With the sweetness and gentleness of a man comfortable in his faith Giancarlo displayed his collection of small iconographic images to the folks taking their morning espresso at Café La Piazzetta. When he got to our table both Harold and I gave him a Euro coin donation for a copy of Santa Lucia.
“Gnosis,” Harold said as Giancarlo departed.
“I feel an elaborate explanation coming on,” I said.
“Indeed. You’re familiar with St. Lucia?”
“No, I’m not.”
“To ensure her celibacy in the service of Christ she plucked out her own eyes. An act guaranteed to render her no longer desirable to her many suitors.”
“Ouch. An extreme gesture, wouldn’t you say?”
“In her eyes—so to speak—it was barely adequate compared to her Lord’s ultimate sacrifice.”
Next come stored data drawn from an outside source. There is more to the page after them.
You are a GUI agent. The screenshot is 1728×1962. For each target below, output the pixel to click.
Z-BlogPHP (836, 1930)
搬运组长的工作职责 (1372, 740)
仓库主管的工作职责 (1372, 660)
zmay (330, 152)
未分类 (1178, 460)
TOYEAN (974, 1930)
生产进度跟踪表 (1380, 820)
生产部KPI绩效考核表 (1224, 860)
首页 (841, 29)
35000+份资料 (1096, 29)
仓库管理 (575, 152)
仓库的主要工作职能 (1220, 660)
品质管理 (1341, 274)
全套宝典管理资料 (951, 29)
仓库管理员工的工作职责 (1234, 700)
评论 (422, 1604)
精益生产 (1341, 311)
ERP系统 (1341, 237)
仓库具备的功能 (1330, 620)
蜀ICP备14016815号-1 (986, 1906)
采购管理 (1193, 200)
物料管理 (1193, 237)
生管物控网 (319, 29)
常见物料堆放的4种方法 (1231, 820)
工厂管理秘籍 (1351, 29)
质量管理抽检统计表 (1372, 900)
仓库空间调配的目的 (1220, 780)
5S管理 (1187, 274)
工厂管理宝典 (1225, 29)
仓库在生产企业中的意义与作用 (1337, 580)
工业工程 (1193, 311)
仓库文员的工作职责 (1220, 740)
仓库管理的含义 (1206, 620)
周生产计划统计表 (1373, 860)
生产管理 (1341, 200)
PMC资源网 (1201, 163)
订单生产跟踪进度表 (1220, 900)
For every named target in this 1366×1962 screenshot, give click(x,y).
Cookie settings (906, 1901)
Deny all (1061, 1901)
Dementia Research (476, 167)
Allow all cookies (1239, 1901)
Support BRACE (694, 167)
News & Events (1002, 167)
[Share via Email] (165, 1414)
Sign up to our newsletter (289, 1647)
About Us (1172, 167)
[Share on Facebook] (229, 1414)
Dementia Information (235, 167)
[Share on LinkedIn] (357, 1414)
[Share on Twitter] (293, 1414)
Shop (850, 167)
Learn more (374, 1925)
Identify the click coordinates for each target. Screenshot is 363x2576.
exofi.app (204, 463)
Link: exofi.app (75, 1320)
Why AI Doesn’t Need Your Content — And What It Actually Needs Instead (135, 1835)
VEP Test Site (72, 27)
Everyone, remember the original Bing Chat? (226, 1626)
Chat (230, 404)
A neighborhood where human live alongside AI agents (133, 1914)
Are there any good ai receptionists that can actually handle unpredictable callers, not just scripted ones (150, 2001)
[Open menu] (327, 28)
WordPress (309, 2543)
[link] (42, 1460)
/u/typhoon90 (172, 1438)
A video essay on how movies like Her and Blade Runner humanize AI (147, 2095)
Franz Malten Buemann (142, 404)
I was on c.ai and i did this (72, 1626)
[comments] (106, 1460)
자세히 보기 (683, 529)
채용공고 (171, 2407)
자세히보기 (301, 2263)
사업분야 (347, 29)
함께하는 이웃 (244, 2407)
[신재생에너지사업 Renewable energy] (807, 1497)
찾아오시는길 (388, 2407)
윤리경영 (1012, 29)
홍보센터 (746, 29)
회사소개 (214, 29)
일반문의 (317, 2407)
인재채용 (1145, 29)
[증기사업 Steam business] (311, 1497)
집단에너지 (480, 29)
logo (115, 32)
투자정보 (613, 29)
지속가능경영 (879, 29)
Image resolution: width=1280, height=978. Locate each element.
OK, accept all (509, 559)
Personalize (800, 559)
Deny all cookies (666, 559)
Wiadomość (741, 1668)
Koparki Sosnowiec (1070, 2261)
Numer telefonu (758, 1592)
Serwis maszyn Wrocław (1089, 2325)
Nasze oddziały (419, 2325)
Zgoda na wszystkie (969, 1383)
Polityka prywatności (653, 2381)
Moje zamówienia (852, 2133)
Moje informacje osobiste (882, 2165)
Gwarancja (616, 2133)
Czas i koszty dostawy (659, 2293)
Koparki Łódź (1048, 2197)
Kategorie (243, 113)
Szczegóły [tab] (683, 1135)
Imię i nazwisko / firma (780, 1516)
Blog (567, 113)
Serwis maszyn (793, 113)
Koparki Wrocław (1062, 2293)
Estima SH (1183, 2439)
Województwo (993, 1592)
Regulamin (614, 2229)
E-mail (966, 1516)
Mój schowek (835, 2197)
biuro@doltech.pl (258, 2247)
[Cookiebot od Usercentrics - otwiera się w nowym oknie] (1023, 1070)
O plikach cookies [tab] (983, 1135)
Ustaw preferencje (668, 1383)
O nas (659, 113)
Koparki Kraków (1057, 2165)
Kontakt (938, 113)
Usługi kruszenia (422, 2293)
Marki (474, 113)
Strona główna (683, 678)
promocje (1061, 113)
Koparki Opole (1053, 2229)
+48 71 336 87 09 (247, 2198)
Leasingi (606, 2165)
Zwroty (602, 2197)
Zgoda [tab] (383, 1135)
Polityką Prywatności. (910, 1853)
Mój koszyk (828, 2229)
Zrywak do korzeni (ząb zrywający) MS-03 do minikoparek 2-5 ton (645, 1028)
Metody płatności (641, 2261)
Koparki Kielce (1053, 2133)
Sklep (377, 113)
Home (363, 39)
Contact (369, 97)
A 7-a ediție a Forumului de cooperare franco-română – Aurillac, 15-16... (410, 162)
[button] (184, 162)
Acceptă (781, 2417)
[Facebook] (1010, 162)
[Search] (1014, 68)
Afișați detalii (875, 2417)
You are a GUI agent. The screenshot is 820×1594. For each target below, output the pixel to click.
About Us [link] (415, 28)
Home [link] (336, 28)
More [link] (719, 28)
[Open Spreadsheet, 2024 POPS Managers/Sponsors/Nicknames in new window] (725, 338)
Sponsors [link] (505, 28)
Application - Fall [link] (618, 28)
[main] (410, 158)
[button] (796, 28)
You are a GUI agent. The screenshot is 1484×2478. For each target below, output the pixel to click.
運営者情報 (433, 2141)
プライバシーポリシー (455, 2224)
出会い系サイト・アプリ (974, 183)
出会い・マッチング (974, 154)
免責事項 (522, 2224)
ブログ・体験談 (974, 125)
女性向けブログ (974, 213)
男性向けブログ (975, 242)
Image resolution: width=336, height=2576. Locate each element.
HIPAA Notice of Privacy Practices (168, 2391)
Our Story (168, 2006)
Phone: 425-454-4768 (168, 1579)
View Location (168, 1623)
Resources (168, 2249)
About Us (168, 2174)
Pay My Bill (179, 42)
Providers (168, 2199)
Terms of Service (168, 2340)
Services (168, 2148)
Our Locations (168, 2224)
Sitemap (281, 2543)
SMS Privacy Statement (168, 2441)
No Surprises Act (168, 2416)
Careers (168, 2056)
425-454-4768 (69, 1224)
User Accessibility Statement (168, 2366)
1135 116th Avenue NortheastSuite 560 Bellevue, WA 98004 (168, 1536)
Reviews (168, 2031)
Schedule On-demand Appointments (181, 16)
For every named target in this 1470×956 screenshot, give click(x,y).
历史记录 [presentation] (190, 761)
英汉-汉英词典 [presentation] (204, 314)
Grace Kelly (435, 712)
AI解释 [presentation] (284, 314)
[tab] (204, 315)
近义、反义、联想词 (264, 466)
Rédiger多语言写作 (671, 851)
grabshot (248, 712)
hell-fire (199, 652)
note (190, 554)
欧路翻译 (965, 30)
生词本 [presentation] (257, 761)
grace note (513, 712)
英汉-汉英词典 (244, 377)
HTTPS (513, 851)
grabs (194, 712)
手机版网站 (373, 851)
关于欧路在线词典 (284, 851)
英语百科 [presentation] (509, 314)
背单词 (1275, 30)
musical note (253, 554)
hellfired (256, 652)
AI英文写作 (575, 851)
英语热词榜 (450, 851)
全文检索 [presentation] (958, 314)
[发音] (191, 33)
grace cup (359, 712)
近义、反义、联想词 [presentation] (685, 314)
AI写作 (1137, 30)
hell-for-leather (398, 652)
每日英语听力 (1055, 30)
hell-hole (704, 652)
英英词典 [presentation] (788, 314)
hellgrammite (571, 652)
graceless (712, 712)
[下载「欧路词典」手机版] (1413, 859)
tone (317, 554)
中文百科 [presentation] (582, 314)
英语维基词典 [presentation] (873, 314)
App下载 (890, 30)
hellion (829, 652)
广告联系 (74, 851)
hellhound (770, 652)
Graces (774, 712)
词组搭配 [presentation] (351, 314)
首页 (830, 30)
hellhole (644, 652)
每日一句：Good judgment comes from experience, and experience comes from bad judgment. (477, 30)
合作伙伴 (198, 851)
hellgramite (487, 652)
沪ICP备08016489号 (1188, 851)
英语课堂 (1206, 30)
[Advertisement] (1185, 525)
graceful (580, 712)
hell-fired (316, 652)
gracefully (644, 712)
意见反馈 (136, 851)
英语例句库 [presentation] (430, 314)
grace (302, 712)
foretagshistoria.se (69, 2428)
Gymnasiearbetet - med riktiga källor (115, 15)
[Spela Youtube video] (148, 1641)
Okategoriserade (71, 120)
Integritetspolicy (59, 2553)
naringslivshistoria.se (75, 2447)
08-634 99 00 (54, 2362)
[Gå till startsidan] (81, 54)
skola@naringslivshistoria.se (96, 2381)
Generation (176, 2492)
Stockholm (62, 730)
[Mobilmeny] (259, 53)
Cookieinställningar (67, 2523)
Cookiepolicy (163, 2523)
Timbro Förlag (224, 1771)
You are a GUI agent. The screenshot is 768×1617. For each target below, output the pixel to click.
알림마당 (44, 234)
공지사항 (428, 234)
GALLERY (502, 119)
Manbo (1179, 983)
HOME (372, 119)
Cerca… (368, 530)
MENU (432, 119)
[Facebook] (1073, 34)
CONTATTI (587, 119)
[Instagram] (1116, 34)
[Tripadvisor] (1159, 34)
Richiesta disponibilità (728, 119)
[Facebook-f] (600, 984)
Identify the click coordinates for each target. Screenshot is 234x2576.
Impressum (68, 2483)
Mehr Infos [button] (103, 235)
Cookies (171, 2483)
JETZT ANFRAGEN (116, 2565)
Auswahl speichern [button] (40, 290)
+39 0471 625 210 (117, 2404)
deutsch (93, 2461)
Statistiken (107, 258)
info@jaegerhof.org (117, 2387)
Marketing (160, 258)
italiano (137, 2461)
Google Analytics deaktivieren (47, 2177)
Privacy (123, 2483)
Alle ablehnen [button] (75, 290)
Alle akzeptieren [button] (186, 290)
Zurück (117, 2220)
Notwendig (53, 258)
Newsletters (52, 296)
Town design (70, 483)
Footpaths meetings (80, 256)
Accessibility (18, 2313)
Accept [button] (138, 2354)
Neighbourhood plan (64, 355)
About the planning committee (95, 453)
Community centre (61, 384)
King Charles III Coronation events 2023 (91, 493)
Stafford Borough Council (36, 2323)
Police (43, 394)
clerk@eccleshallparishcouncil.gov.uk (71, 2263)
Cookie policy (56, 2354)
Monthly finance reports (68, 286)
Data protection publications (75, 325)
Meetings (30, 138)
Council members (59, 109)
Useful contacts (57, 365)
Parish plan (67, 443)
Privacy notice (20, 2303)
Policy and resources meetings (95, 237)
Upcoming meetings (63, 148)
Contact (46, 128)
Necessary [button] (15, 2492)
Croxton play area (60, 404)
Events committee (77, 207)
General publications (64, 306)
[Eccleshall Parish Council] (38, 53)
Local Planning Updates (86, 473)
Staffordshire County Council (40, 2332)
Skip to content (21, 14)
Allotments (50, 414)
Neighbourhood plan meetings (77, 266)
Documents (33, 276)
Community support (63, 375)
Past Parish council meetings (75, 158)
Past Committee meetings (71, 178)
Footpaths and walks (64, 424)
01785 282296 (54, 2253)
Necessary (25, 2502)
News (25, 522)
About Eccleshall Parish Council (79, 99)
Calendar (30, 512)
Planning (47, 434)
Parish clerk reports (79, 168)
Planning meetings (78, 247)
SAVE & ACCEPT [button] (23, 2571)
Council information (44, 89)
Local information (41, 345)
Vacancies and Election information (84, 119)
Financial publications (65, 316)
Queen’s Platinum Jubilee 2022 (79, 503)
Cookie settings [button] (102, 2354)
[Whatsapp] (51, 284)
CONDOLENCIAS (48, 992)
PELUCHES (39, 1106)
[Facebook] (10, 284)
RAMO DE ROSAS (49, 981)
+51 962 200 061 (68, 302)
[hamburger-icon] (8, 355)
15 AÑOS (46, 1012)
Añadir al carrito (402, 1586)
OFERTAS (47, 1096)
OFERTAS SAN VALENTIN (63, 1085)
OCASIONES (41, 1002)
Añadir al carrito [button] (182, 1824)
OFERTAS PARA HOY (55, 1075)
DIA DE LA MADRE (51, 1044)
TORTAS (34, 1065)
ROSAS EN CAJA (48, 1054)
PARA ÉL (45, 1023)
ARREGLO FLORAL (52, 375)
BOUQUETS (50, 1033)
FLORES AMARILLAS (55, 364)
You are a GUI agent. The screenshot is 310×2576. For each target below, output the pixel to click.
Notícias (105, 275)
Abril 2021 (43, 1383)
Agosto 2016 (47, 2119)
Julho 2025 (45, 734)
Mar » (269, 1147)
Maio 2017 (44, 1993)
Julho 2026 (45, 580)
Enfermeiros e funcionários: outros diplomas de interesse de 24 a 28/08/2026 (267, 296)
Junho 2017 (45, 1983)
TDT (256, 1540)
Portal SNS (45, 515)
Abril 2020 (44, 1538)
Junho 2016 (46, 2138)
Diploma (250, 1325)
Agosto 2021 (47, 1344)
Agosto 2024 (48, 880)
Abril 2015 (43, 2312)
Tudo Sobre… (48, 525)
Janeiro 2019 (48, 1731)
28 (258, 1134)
“So where does gnosis come in?”
“Giancarlo obviously believes that through the intercession of his patron saint he might achieve salvation, no?”
“A reasonable assumption.”
“So now recall the story of Dante and Beatrice.”
“The artist and his muse?”
“It goes way beyond that. I just read a recent interview with Harold Bloom, Sterling Professor of Humanities at Yale. Among other topics, he discusses Dante. He points out that the Catholic Church claims the poet as one of its own, even though a close look at his work reveals all sorts of fascinating heresies.”
“Indeed. One of which is not exactly gnosticism, but rather a sort of personal gnosis.”
“Dante claims Beatrice, the woman he loves, is essential not just for his own salvation, but for everyone's salvation.”
“My friend, I’ll have to think about that for a while.”
Harold smiled. “And while you’re at it, lad, think also about the role Vittoria plays in your life as an artist. She’s your muse, isn’t she?”
“Well, then, why does one write a novel if not to help others achieve a form of salvation?”